Get those film fest vibes
This year’s Duluth Superior Film Festival has been postponed, but one of the organization’s deep connections is with the American Indian Community Housing Organization.
The two groups co-show a monthly indigenous film series. Among the events that didn’t get a chance to happen: A screening of “N. Scott Momsday: Words from A Bear.” You can recapture film fest vibes with a home screening — it’s available via PBS. The 2019 documentary is about the Pulitzer Prize winning writer-poet and shows the connection between his writing and his life experience.
Ain't afraid of ghosts
Grab your ecto-whatever: Monday is National Ghostbusters Day. It marks the date, 36 years ago, when the comedy about paranormal investigators — including Bill Murray and Dan Aykroyd — opened in theaters. It’s a legend that has lived on in “Ghostbusters 2,” “Ghostbusters: Answer the Call,” which featured a cast of women as the primary ‘Busters, and “Ghostbusters: Afterlife,” a prequel, which was scheduled to drop this summer, but you know. There are a lot of ways to celebrate: cue up a Ray Parker Jr. dance party — he sang the original theme song, watch one of the flicks, or tap into your stash of Ecto Cooler — the preferred way to celebrate by a local gang of Ghostbusters. Check out the trailer to Matt Rasmussen’s trailer on YouTube.

(What you should do):
Please answer these questions using the article above:
(a) Which organization co-shows a monthly indigenous film series with the Duluth Superior Film Festival?
(b) Through what service is the 2019 documentary available for a home screening?
(c) Who sang the original Ghostbusters theme song?
You won't need the rows that follow to finish this work.

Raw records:
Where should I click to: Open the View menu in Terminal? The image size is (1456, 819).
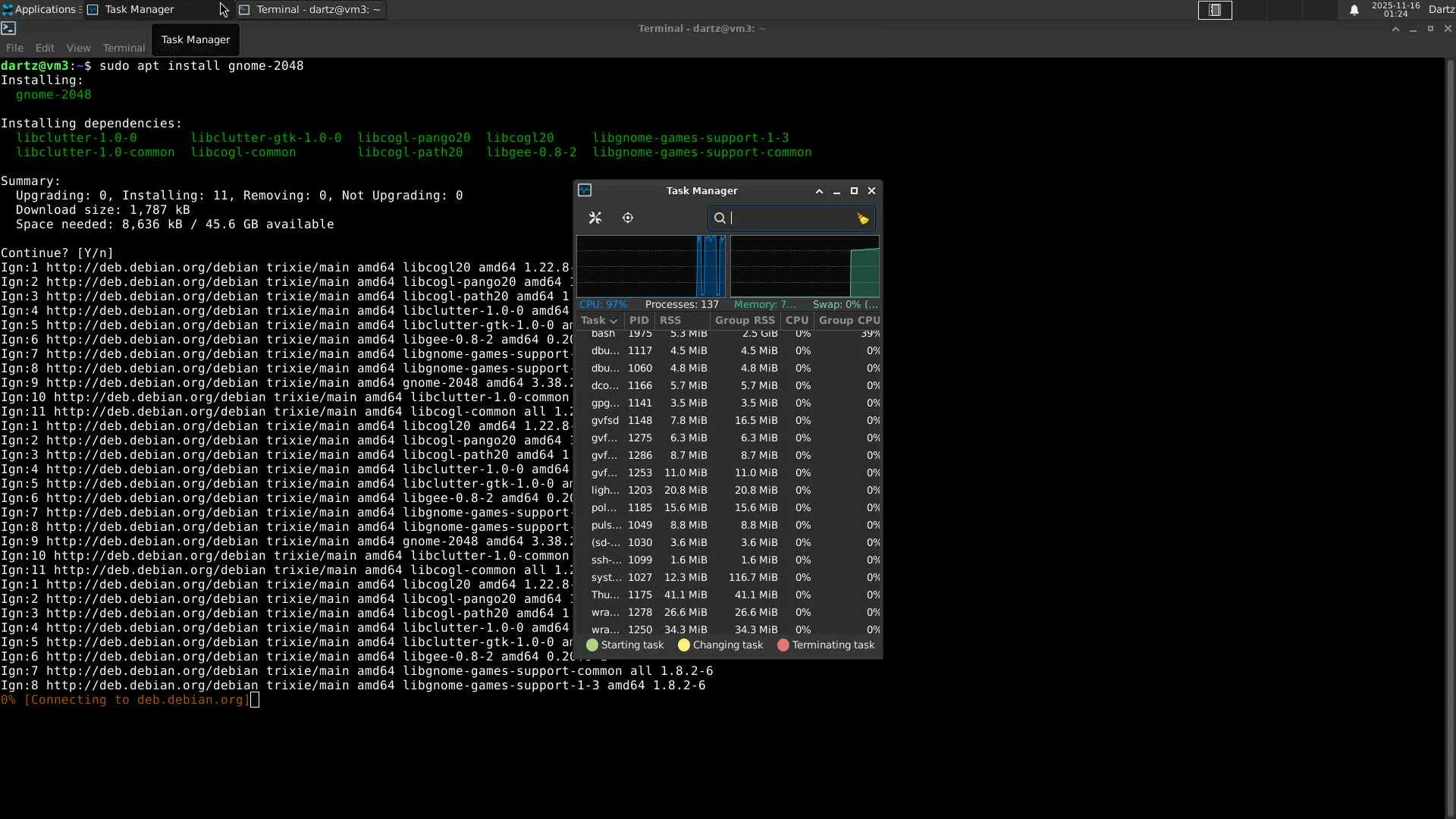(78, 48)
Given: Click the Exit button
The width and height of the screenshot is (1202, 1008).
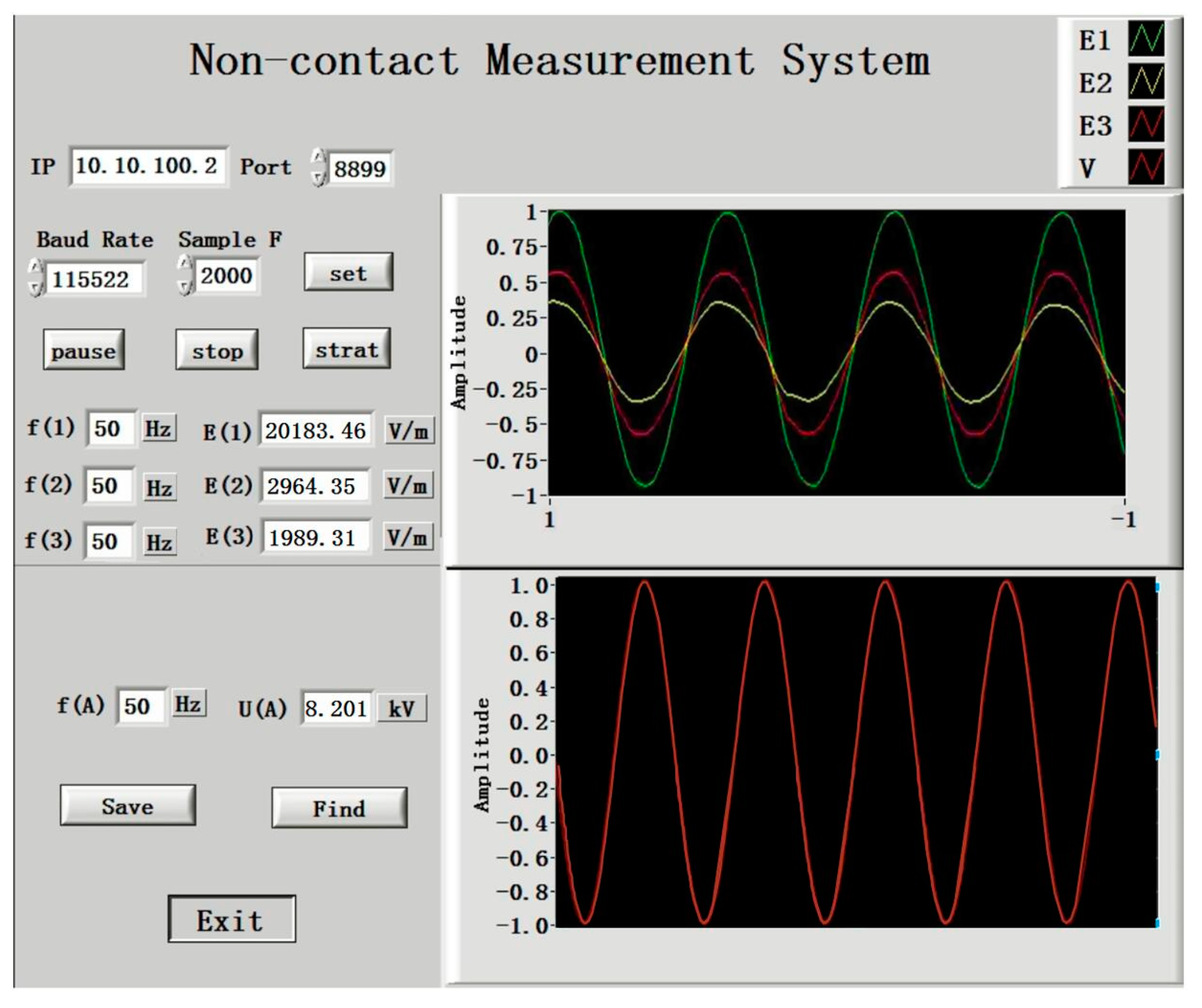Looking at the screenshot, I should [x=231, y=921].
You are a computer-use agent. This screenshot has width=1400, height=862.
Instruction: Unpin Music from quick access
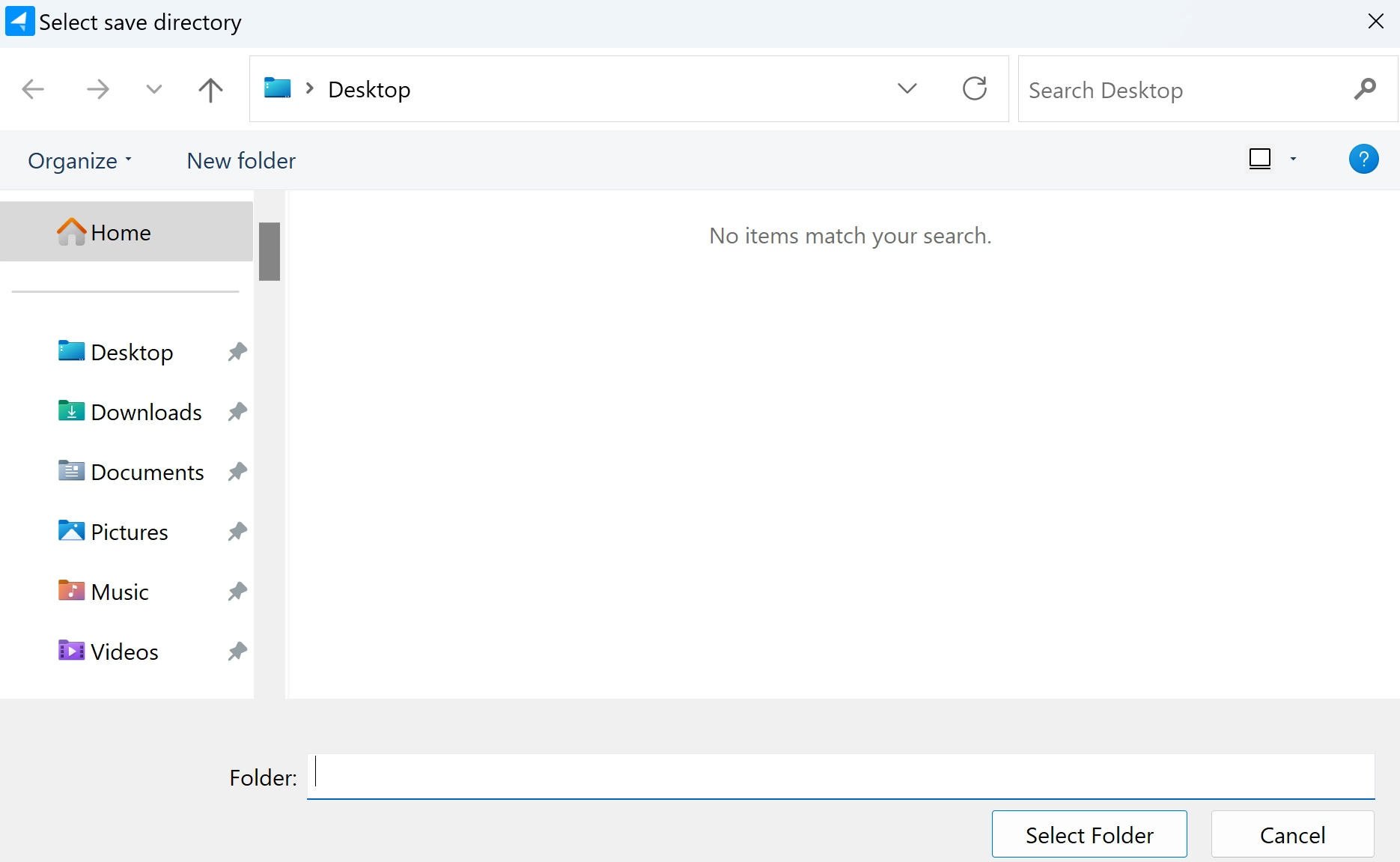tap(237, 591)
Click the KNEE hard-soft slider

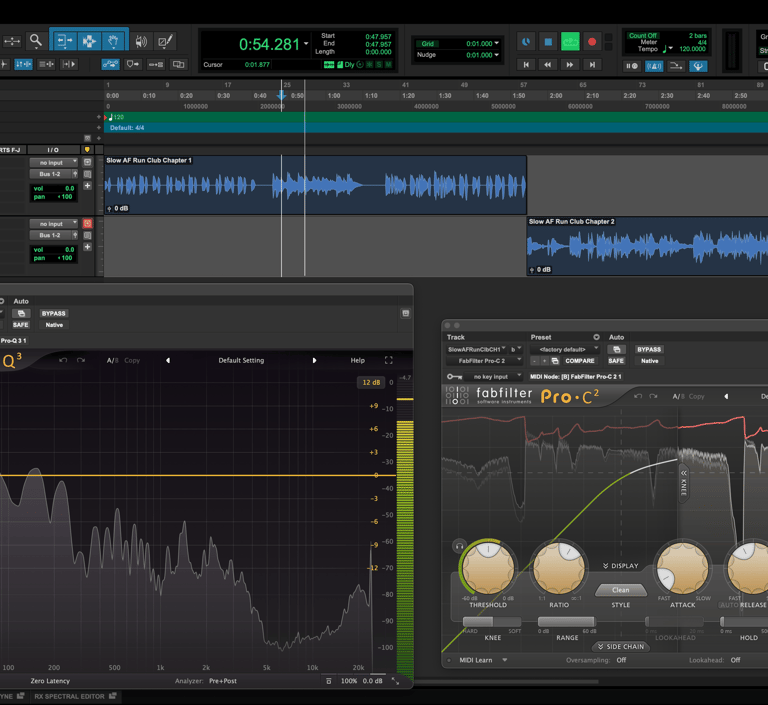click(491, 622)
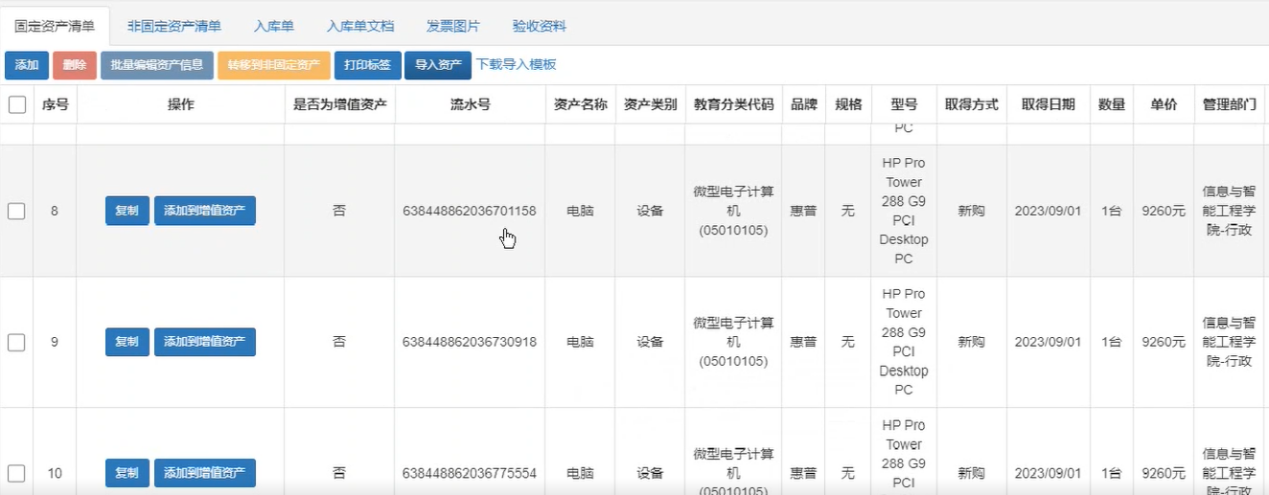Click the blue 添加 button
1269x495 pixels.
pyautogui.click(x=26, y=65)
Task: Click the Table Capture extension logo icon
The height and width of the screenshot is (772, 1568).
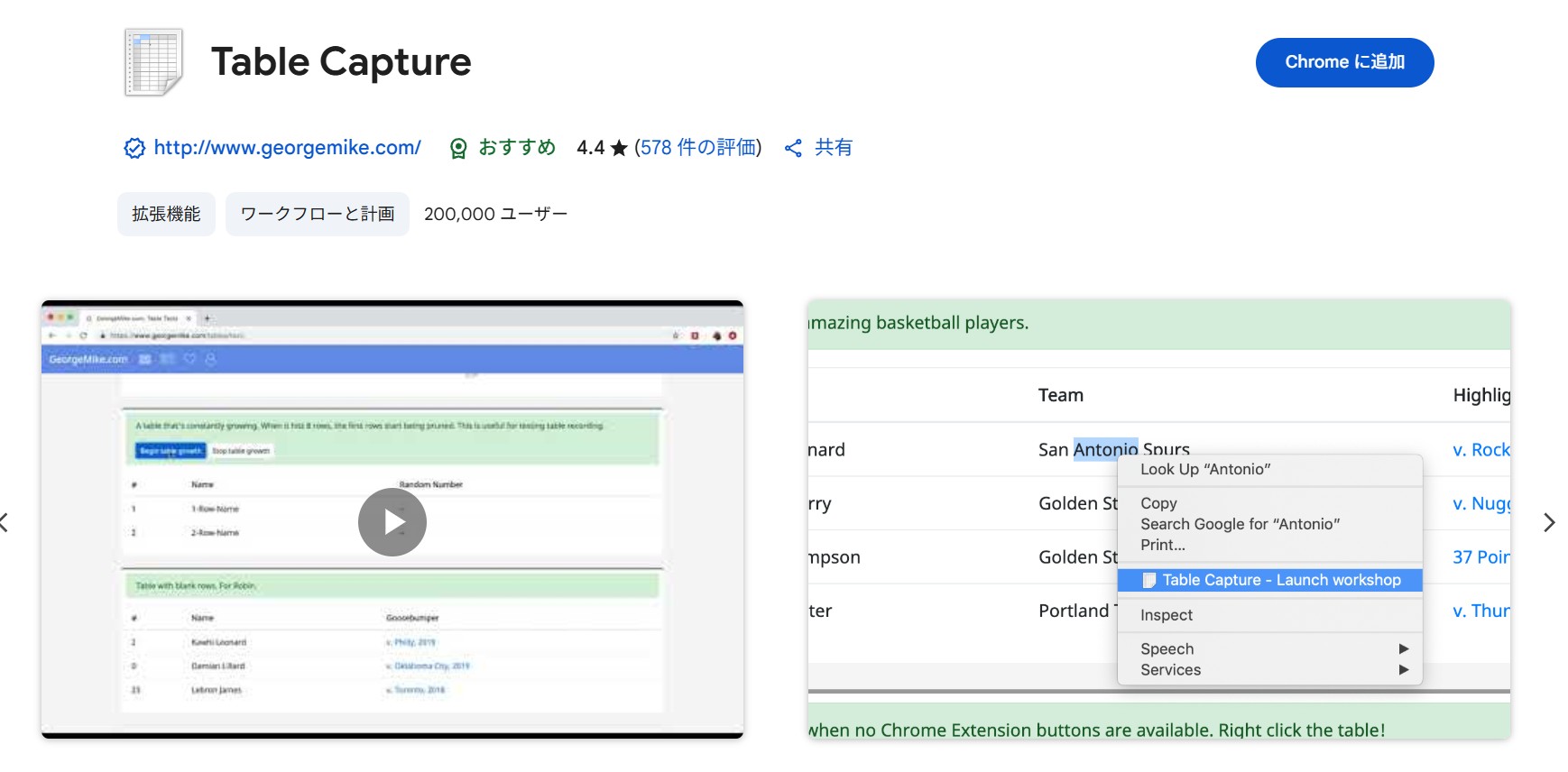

(Response to the task):
(a) The American Indian Community Housing Organization
(b) PBS
(c) Ray Parker Jr.